Clustering: Materialized views can be clustered to improve query performance on filtered columns.
BigQuery BI Engine: Materialized views can be accelerated by BI Engine if they are used in BI queries.
BigQuery Omni: Materialized views are not supported on BigQuery Omni (multi-cloud).
Best Practices
Use logical views for security and abstraction.
Use materialized views for frequent aggregation queries on large tables.
Monitor materialized view refresh status and storage costs.
Avoid creating too many materialized views on the same base table due to refresh overhead.
Use max_staleness option to balance freshness and performance.
Identify the Use Case
Determine whether you need a logical view or a materialized view. If you need to simplify a complex query or enforce row-level security without improving performance, choose a logical view. If you have frequent aggregation queries on large tables and can tolerate up to 5 minutes of staleness, choose a materialized view. Also consider whether the underlying table changes frequently; materialized views incur refresh overhead.
Create the View Definition
Write the SQL query that defines the view. For logical views, the query can be any valid SELECT statement that references tables, views, or other objects in the same project. For materialized views, the query must meet restrictions: no SELECT *, no ORDER BY, no scripting, and only supported functions (aggregations, expressions). Ensure the query is optimized for the intended use.
Create the View Using DDL
Execute the CREATE VIEW or CREATE MATERIALIZED VIEW statement. Specify the project, dataset, and view name. Optionally add partitioning and clustering for materialized views. For example: CREATE MATERIALIZED VIEW project.dataset.mv_name PARTITION BY DATE(ts) CLUSTER BY region AS SELECT ... . The view is created immediately; for materialized views, the initial population may take time.
Grant Permissions
Grant appropriate IAM roles to users who need to query the view. For logical views, users need `bigquery.tables.getData` on the view itself. If the view is defined with SECURITY INVOKER (default), users also need access to the underlying tables. For materialized views, users need read access to the materialized view; they do not need access to the base table if the view is authorized.
Query the View
Users query the view by referencing its name in a SELECT statement, e.g., SELECT * FROM project.dataset.view_name. For logical views, each query triggers the underlying SQL and scans the base tables. For materialized views, the optimizer may rewrite the query to read from the materialized view if it matches. Use EXPLAIN to verify that the materialized view is being used.
Monitor and Maintain
Regularly check the performance and freshness of materialized views using INFORMATION_SCHEMA views. Monitor bytes processed and slot usage. For logical views, ensure underlying tables are not dropped or altered in a way that breaks the view. For materialized views, monitor refresh lag and storage costs. Drop or recreate views as needed.

Source excerpt:
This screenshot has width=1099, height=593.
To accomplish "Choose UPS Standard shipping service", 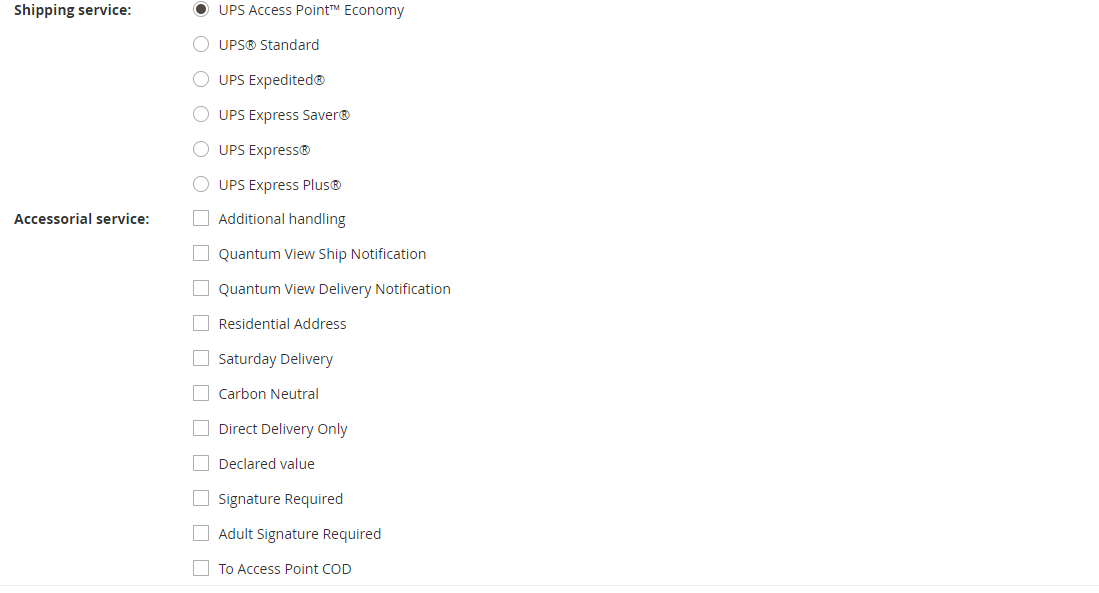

Requirement:
Copy the passage on BigQuery views word for word, from "BigQuery BI Engine: Materialized" up to and including "to refresh overhead.".

Response to the task:
BigQuery BI Engine: Materialized views can be accelerated by BI Engine if they are used in BI queries.
BigQuery Omni: Materialized views are not supported on BigQuery Omni (multi-cloud).
Best Practices
Use logical views for security and abstraction.
Use materialized views for frequent aggregation queries on large tables.
Monitor materialized view refresh status and storage costs.
Avoid creating too many materialized views on the same base table due to refresh overhead.